Vocês, que crêem poder predizer o rumo da história com base nas cotações da bolsa de Nova York; vocês, que só crêem na força determinante do dinheiro e de mais nada; vocês, que por isso se imaginam os homens mais realistas do mundo, são na verdade umas galinhas estúpidas e indefesas, que se acreditam a salvo da raposa porque estão encarapitadas num poleiro de ouro. Como se a raposa ligasse para isso. Como se a experiência diária dos assaltos, dos homicídios, dos seqüestros em cada esquina não estivesse gritando, do alto dos telhados, que entre o rico desarmado e o pobre armado é este último quem tem nas mãos as rédeas do destino.

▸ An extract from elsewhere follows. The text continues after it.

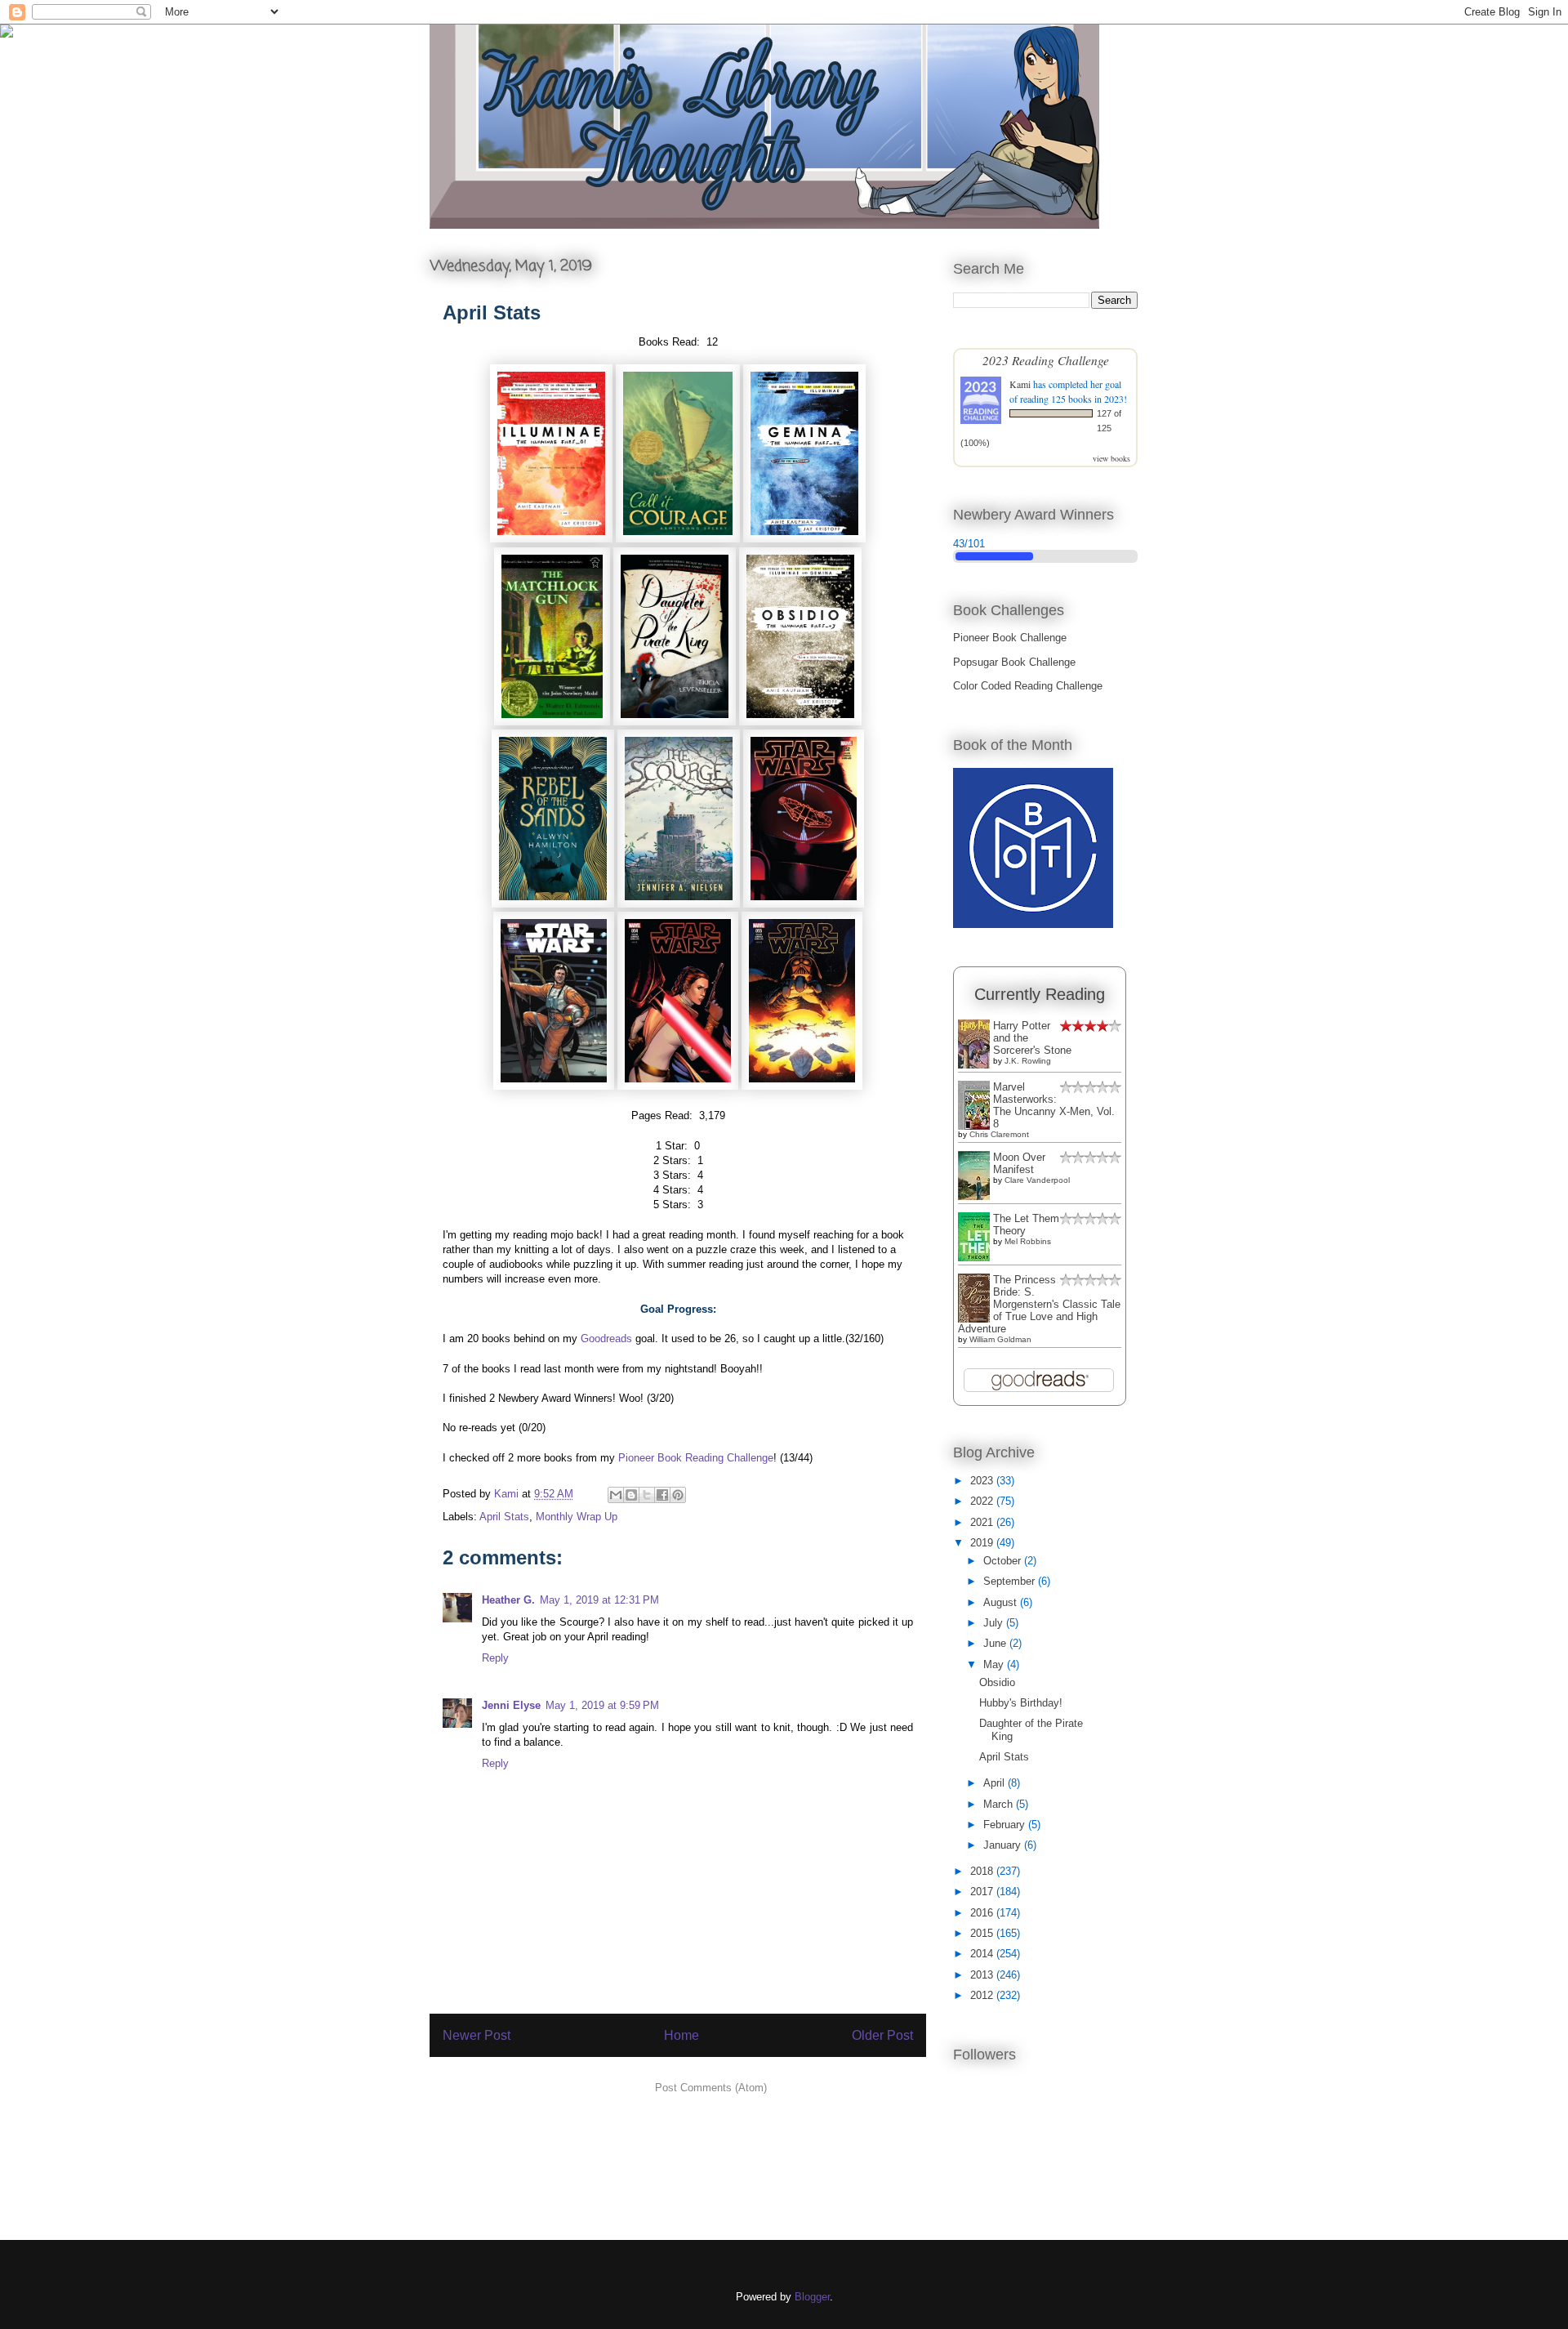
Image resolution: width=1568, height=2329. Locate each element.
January (1003, 1845)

Vocês não sabem nada da vida. Não sabem sequer que, na semana em que Lênin derrubou o governo Kerenski e em três dias desmantelou toda a máquina política, militar, administrativa e policial da Rússia, a bolsa de valores em Moscou e Petrogrado não caiu um ponto sequer. Todo um mundo histórico desmoronava, a maior potência imperial da época desfazia-se em cacos e sobre os seus escombros erguia-se o monstro totalitário destinado a escravizar a quarta parte da população terrestre — mas as ações e títulos permaneciam imperturbavelmente em seus lugares, sem um tremor sequer. Quem quer que tentasse medir por eles o estado do mundo concluiria, sem hesitações, que não estava acontecendo nada.

Nada.

“Nada” foi justamente a palavra, a única palavra, que o rei Luís XVI anotou em seu diário no dia da tomada da Bastilha. Naquela época os poderosos ainda não haviam se habituado a avaliar a gravidade dos acontecimentos pelo termômetro da bolsa de valores. Mediam-na pela importância maior ou menor das conversações diplomáticas em palácio. E naquele dia não houve nenhuma conversação importante. Seu termômetro financeiro, ó galinhas, é tão confiável quanto o termômetro diplomático de Luís XVI. De onde vocês, capitalistas, tiraram a idéia de que o dinheiro rege o mundo, senão daquela filosofia que criou essa idéia precisamente como arma de destruição do capitalismo? Vocês não percebem que essa filosofia precisa de que vocês acreditem nisso, exatamente porque, falsa como descrição da realidade, ela adquire um poder de profecia auto-realizável tão logo suas vítimas passem a acreditar nela e a comportar-se como ela quer que se comportem para mais facilmente poder derrubá-los?

Meu Deus! Vocês não percebem que nenhum comunista sério jamais acreditou na força do dinheiro, que Marx, Lênin, Stálin e Mao inventaram essa história sob medida para aprisionar vocês numa ilusão de poder, enquanto eles, por seu lado, preferiam confiar-se ao poder infinitamente mais real da violência e da mentira? Vocês não percebem que a força do dinheiro repousa inteiramente na normalidade da rotina econômica que só um Estado constitucional bem organizado pode dar, ao passo que nos momentos de precipitação revolucionária uma pequena dose de truculência e cinismo vale muito mais que uma fortuna em ações na bolsa?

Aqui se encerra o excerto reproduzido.